::: Study text :::

Asruchin was nominated by president Susilo Bambang Yudhoyono as ambassador to Uzbekistan, with concurrent accreditation to Kazakhstan, Kyrgyzstan, and Tajikistan, in 2009. During his parliamentary assessment on 27 August 2009, one of the parliament members jokingly asked him whether he could find Guruh Sukarnoputra's wife in Uzbekistan. Asruchin was eventually sworn in on 20 January 2010, replacing Sjahril Sabaruddin. He presented his credentials to president Emomali Rahmon of Tajikistan on 20 April 2010, foreign minister Kanat Saudabayev of Kazakhstan on 22 June 2010, president Islam Karimov of Uzbekistan on 6 July 2010, and president Roza Otunbayeva of Kyrgyzstan on 17 November 2010. He was the last non-resident ambassador to Kazakhstan, as in December 2010 Indonesia opened its embassy in Kazakhstan and appointed an ambassador two years later.

== Later life ==
Asruchin served until his replacement by Anak Agung Gde Alit Santhika in November 2014, departing Tashkent on 19 November and arriving in Jakarta on 20 November. He retired from foreign service and shortly after joined the Al-Azhar Indonesia University, where he taught Mandarin and Chinese culture from 2015 to 2019. He also served as deputy chairman of the Centre for Nusantara Strategic Studies (PPSN), specifically overseeing foreign strategic studies. He authored a book titled A Diplomat's Journey Tracing the Silk Road, which provides an in-depth perspective on China's national strategy regarding the Silk Road.

In March 2025, Asruchin was named as a member of the board of experts of the Democratic Party for international relations.

== Personal life ==
Mohamad Asruchin is married to Etty Nurjayawanti.

::: Dataset entries :::

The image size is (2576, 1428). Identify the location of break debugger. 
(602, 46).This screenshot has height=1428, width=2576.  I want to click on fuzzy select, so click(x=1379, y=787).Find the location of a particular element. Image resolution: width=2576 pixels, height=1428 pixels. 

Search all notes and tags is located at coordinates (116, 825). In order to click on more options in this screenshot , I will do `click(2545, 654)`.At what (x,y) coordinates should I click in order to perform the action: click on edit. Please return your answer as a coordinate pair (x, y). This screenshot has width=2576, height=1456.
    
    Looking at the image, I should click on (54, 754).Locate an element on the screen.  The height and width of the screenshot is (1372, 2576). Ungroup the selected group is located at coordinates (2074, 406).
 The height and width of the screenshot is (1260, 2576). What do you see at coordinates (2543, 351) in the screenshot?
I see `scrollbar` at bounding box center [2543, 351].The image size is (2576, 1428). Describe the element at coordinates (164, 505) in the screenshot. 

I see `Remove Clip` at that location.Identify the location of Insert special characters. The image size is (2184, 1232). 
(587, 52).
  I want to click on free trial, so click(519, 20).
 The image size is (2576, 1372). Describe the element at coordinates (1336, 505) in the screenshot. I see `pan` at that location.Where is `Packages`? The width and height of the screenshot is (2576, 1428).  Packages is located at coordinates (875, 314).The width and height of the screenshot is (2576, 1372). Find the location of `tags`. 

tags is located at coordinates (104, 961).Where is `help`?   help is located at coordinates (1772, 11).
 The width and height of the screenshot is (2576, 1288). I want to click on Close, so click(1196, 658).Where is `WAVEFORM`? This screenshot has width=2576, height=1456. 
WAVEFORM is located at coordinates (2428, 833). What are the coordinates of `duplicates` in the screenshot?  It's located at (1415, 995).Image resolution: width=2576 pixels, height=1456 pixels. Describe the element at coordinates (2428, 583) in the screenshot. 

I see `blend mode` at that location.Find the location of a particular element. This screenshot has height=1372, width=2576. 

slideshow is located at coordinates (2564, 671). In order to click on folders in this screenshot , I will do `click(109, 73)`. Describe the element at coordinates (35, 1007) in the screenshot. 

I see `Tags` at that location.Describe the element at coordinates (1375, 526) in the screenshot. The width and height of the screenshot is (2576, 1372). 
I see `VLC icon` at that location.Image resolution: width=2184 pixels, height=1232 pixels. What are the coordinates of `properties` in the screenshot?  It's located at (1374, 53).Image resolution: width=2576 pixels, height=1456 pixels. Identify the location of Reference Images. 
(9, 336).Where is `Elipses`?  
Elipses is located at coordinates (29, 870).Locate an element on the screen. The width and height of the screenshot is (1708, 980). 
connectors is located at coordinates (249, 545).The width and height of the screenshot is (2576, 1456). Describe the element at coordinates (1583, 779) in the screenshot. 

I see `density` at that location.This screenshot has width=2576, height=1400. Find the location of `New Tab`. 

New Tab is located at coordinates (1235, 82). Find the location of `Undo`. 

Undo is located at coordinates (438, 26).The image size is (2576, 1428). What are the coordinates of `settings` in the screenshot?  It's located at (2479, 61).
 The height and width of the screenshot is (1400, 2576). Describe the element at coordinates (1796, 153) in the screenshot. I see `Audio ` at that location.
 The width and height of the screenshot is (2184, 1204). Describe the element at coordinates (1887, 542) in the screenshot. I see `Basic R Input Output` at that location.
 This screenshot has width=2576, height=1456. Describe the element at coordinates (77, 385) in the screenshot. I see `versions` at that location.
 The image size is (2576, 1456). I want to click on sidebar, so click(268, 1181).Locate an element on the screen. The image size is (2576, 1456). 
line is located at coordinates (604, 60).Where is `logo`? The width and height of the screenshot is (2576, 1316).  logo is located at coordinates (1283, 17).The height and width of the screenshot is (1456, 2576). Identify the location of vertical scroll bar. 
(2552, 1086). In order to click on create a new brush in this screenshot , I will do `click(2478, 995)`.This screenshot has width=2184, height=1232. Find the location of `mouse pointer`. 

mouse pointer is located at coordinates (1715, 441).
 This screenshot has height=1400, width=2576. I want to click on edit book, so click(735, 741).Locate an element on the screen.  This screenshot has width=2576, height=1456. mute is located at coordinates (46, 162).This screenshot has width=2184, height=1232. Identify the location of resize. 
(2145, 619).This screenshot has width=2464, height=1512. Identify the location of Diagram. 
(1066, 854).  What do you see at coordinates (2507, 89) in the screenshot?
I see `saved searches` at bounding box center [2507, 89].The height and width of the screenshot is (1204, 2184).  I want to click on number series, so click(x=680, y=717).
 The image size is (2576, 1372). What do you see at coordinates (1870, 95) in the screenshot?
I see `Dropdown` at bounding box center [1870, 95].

:::

Rewrite the text on Asruchin starting at "Asruchin was nominated" and ending at "two years later.", swapping "credentials" for "letters of credence".

### Response to this task
Asruchin was nominated by president Susilo Bambang Yudhoyono as ambassador to Uzbekistan, with concurrent accreditation to Kazakhstan, Kyrgyzstan, and Tajikistan, in 2009. During his parliamentary assessment on 27 August 2009, one of the parliament members jokingly asked him whether he could find Guruh Sukarnoputra's wife in Uzbekistan. Asruchin was eventually sworn in on 20 January 2010, replacing Sjahril Sabaruddin. He presented his letters of credence to president Emomali Rahmon of Tajikistan on 20 April 2010, foreign minister Kanat Saudabayev of Kazakhstan on 22 June 2010, president Islam Karimov of Uzbekistan on 6 July 2010, and president Roza Otunbayeva of Kyrgyzstan on 17 November 2010. He was the last non-resident ambassador to Kazakhstan, as in December 2010 Indonesia opened its embassy in Kazakhstan and appointed an ambassador two years later.